Nation-state attacks. Some carriers are adding exclusions for attacks attributed to nation-state actors. This is relevant for healthcare: Iranian state-affiliated ransomware groups actively targeted U.S. healthcare organizations in February 2026. If your carrier's policy excludes nation-state attacks and the forensic investigation attributes the breach to a state-sponsored group, your claim may be denied regardless of your security posture.

Why This Matters for Senior Living

Healthcare organizations handling Protected Health Information (PHI) should carry $2 million to $5 million in cyber liability coverage under HIPAA guidelines. For portfolio operators managing multiple communities, the aggregate exposure across sites can be substantial.

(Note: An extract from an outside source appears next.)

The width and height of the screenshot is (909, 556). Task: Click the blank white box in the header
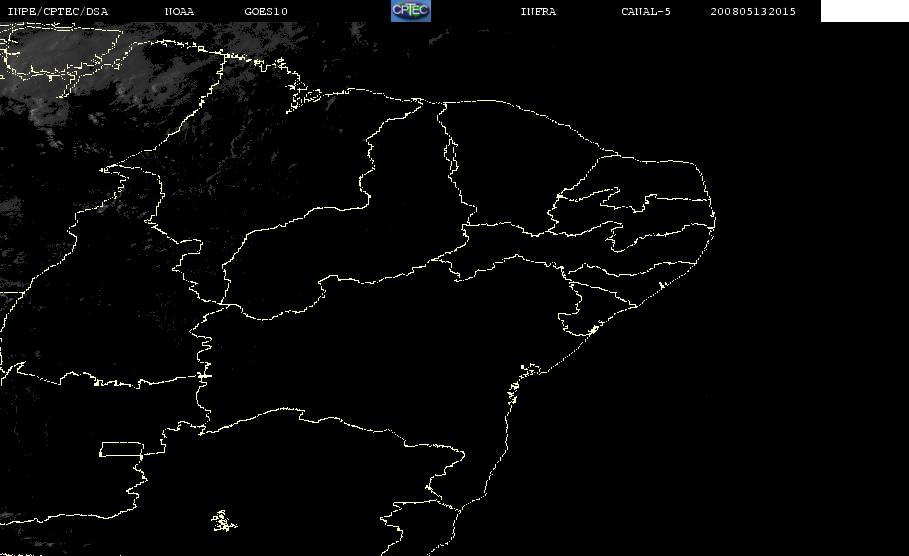[864, 11]

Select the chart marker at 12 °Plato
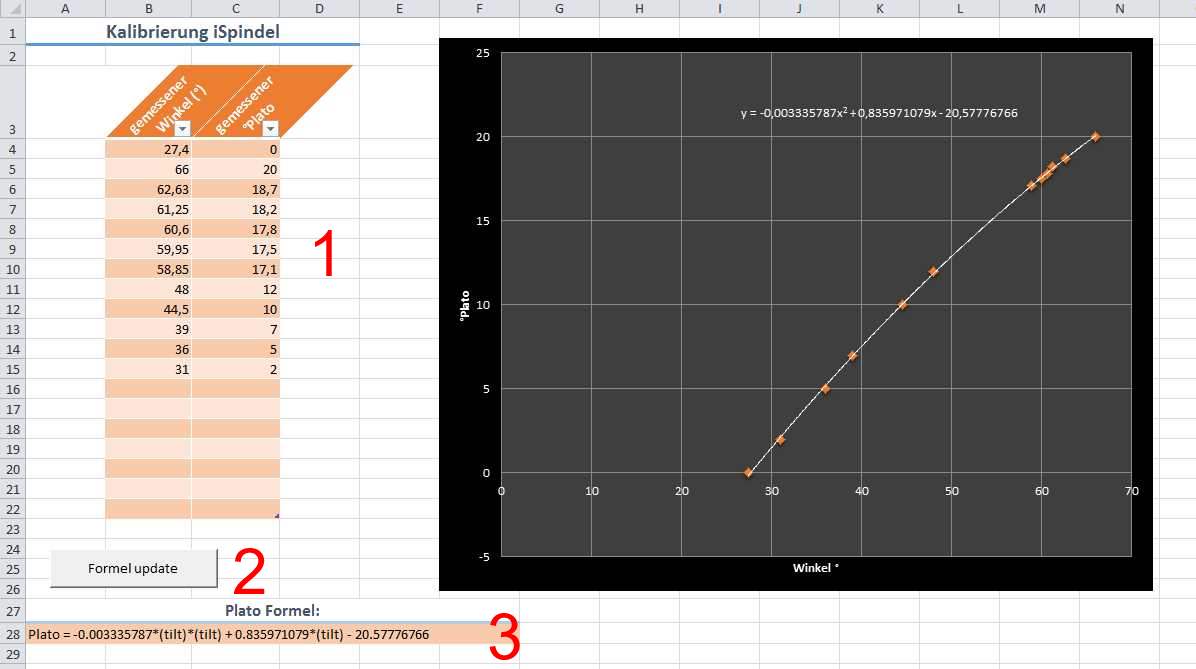[x=933, y=271]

Senior living communities face specific challenges with these new requirements.

Staff turnover complicates IAM. Senior living has among the highest employee turnover rates in any industry. If former staff accounts are not deprovisioned within days of departure, the community has an active IAM deficiency that a carrier can point to during a claim investigation.

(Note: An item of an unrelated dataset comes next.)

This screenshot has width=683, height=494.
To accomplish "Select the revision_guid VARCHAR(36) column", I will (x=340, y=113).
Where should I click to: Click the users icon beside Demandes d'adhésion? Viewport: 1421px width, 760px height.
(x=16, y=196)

Legacy systems are common. Many communities run clinical applications, building management systems, or nurse call platforms on older operating systems or hardware that no longer receives security updates. Each of these is a potential coverage exclusion trigger.

Documentation gaps are the norm. Most operators have some security controls in place but cannot produce the documentation that carriers now require. MFA may be enabled, but there is no export showing which accounts have it active. Backups may be running, but there is no log showing when the last test restoration was performed. The controls exist, but the evidence does not.

What Operators Should Do Before Their Next Renewal

Pull your policy renewal date and review your current coverage limits and exclusions. Many operators auto-renew without reading the updated terms. The 2026 policy you are about to renew may have new exclusions that did not exist in 2025.
Compile an evidence package now, not during the renewal process. Gather MFA enrollment reports, EDR deployment status, backup test logs, your written incident response plan, and access review documentation. If any of these do not exist, you have identified gaps that need to be closed before renewal.
Audit for unsupported systems. Identify any workstations, servers, or connected devices running operating systems or software past their end-of-support date. These are both security vulnerabilities and insurance coverage risks.
Ask your IT provider for a carrier-ready documentation package. A compliance-focused managed service provider should be able to produce the documentation your carrier requires from existing monitoring and management tools. If your provider cannot produce this evidence, that tells you something about the maturity of the security controls in place.
Review your coverage limits against actual exposure. A $1 million policy may have been adequate three years ago. With the average healthcare breach now costing $10 million and HIPAA penalties reaching $2.1 million per violation, your coverage may need to increase.

The Bottom Line

Cyber insurance is no longer a substitute for security. It is a verification mechanism. Carriers are using the underwriting process to enforce the same controls that HIPAA, OCR, and state regulators require. Organizations that cannot demonstrate these controls will pay more for less coverage, and they may discover at the worst possible moment that their policy does not cover the incident they are experiencing.

If your carrier asks for proof of MDR and you cannot produce it, they can deny your claim. That is the new reality for 2026.